My last thought of the event came as I listened and talked to the dozens of people who were consumers at the show. At the time of writing this article, food prices in Europe have gone up by 34% since 2019, considerably outpacing other consumer goods at 23%. If human civilization were an organism, it would be on its way to an ICU, for it is severely ill. The repeated blows from the pandemic to wars that their scales are unlike anything we have seen since the Second World War, all place an abundant amount of pressure on all facets of life. This includes the ability for people to buy watches.

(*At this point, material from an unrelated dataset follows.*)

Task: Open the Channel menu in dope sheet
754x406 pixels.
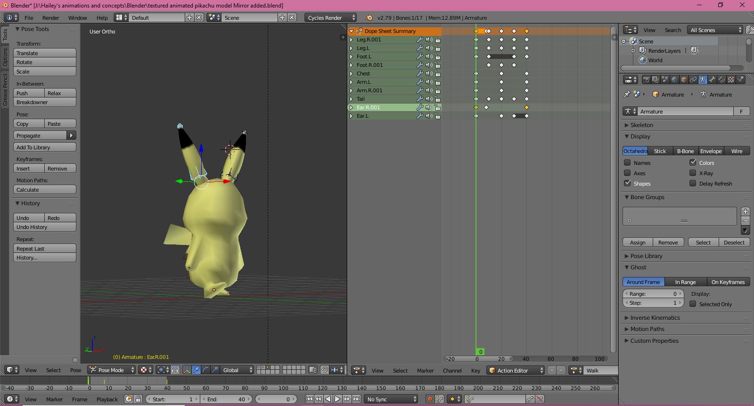Action: 452,371
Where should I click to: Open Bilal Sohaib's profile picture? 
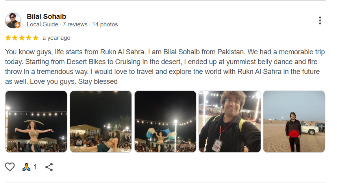pyautogui.click(x=12, y=20)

I do not subscribe to the notion that watches are obsolete, for taking such a narrow and reductionist view simply ignores the metric ton of nuance that such a topic offers. Many people confided in me that they once considered owning more than one watch and that seeing such beautiful products on display filled them with an unexpected sadness. They were overwhelmed at the sheer level of choice and at the quality on display. Many of the brands in attendance, big to small, like the automotive industry, use the same manufacturers. Thus, the uniformity of excellence took a lot of people by surprise. About a quarter of the people I spoke to who mentioned the cost-of-living crisis expressed that when their smartwatch dies, they will now consider buying a watch from one of the vendors at the show. This was promising.
The internet has helped create a vast landscape where small brands can sell and ship their wares globally, even in the current tumultuous topography of ever-changing tariffs. It has also created a false sense of certainty amongst consumers, for they feel a high degree of confidence in their unsubstantiated impressions from the screens in their hands. Only holding the Mercury Shadow by Isotope in person will quantify why it won the Time Only award. Only by holding a watch by Selten, Fears, March Lab, Paulin or SpaceOne will truly tell the story of how substantial every watch is.
Speaking to those who attended the event changed the scope of the article that you are reading right now. At first, I was going to cover every brand and give you some insight as to how the show went, but a larger narrative was looming and deserved to be told.

As the luxury sector struggles globally, and dinner tables everywhere are consuming larger portions of every household’s income, we are experiencing a golden age for the watch industry. There are an unprecedented number of brands offering genuine products of high quality in 2025. A lot of this has to do with the manufacturing advancements made globally, especially in China. Such progress is allowing this industry, which we all love, to shine during a very dark period in our shared history. People like The Timepiece Show’s Jason Hutton, WindUp’s Zachary Weiss, and Intersect’s Wesley Kwok should be raised on a pedestal. These are the people who are bringing the efforts of all of these brands into the hands of the population. The greater citizens of this planet are increasingly unable to gamble on purchasing a watch sight unseen, and those who put all of the effort into these shows should be celebrated. A few days removed from the event, this is what I took away from this year’s show, and ultimately what shaped this unconventional synopsis of the 2025 Timepiece Show in Toronto.